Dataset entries
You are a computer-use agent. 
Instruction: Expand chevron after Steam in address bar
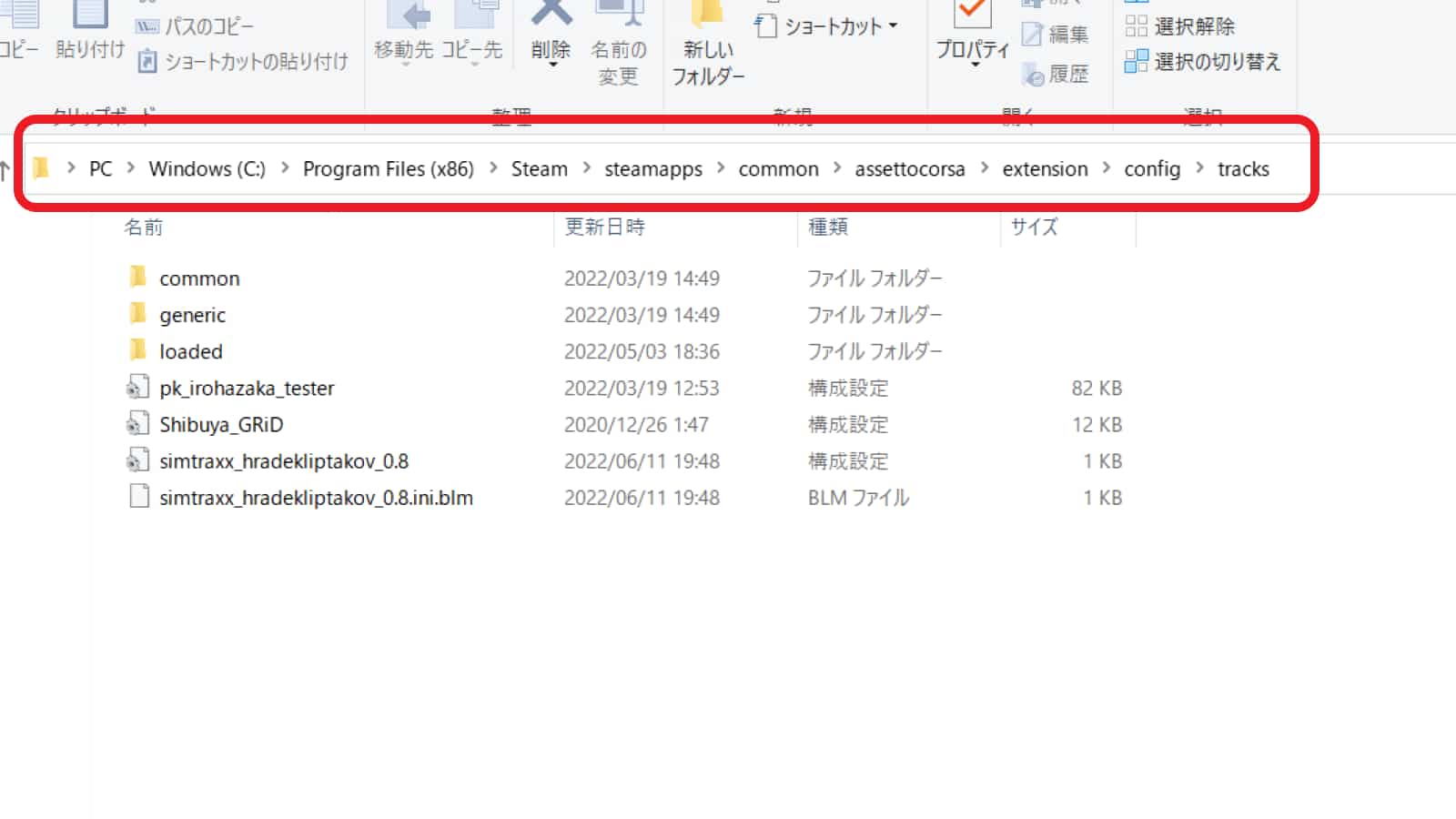(x=586, y=168)
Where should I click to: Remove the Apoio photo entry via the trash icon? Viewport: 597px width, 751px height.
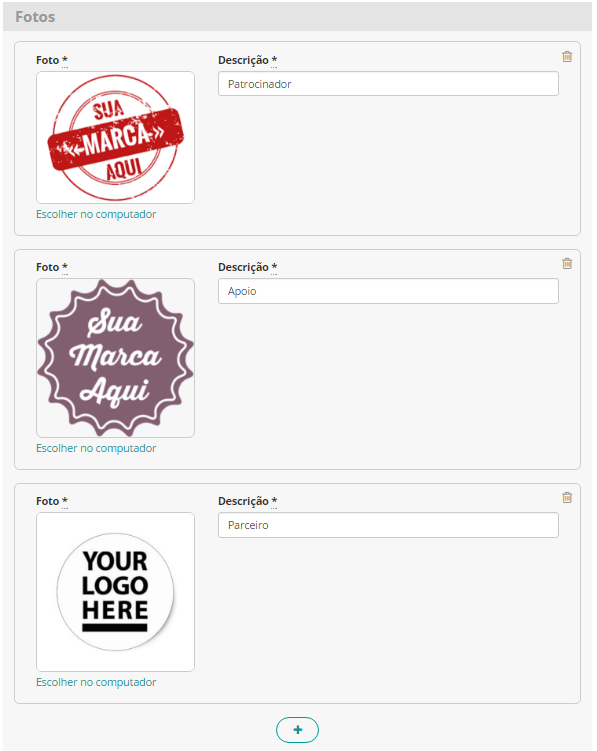pyautogui.click(x=567, y=263)
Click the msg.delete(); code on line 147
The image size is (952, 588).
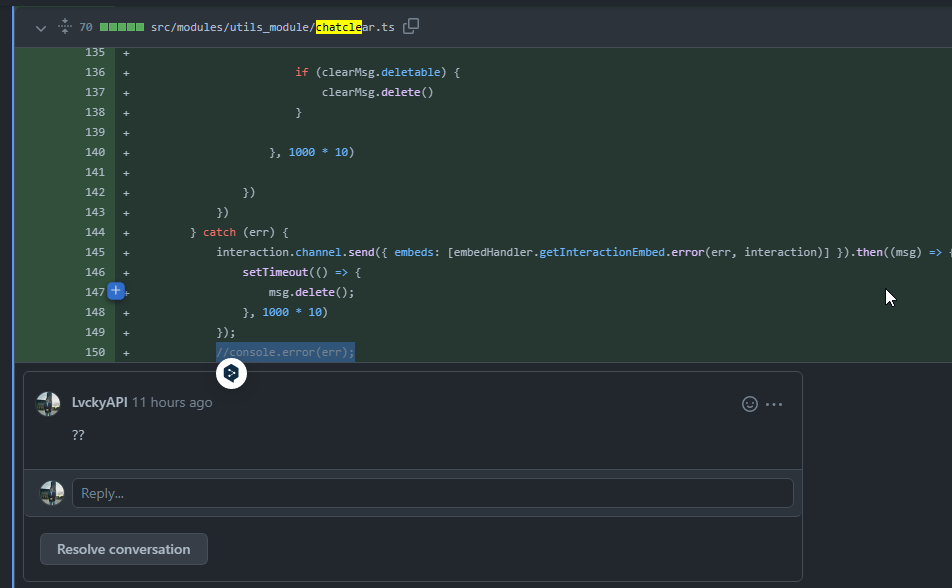[x=311, y=292]
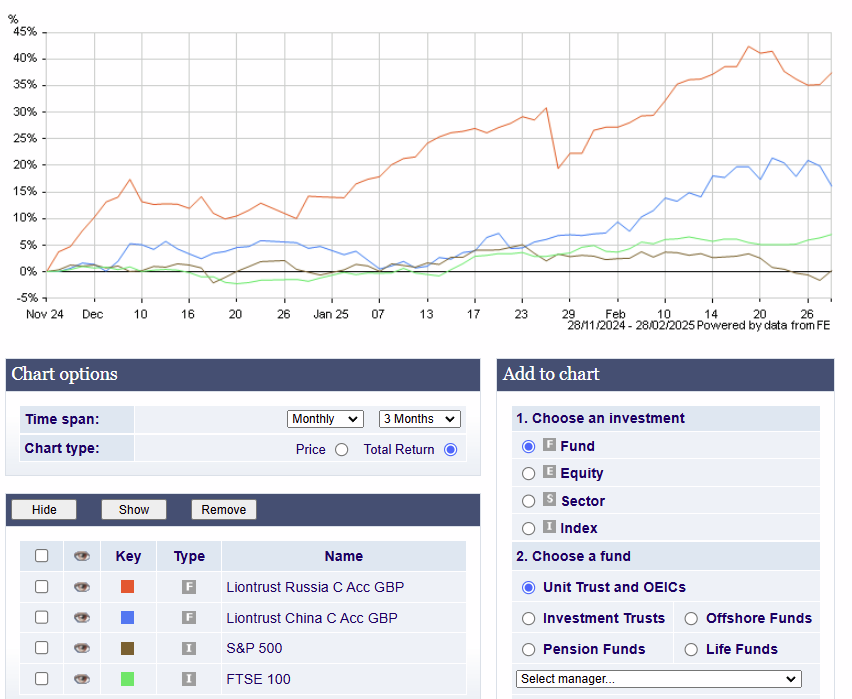Open the 3 Months period dropdown
Image resolution: width=852 pixels, height=699 pixels.
[x=419, y=419]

-- Activity --
Copy the entries above exactly from the line with "Instruction: Expand chevron" down to their last line, both ends included. Do not copy any pictures.

-- Task response --
Instruction: Expand chevron after Steam in address bar
(x=586, y=168)
Where should I click to: Remove the Apoio photo entry via the trash icon? Viewport: 597px width, 751px height.
pyautogui.click(x=567, y=263)
Click the msg.delete(); code on line 147
The image size is (952, 588).
[x=311, y=292]
Open the 3 Months period dropdown
Image resolution: width=852 pixels, height=699 pixels.
[x=419, y=419]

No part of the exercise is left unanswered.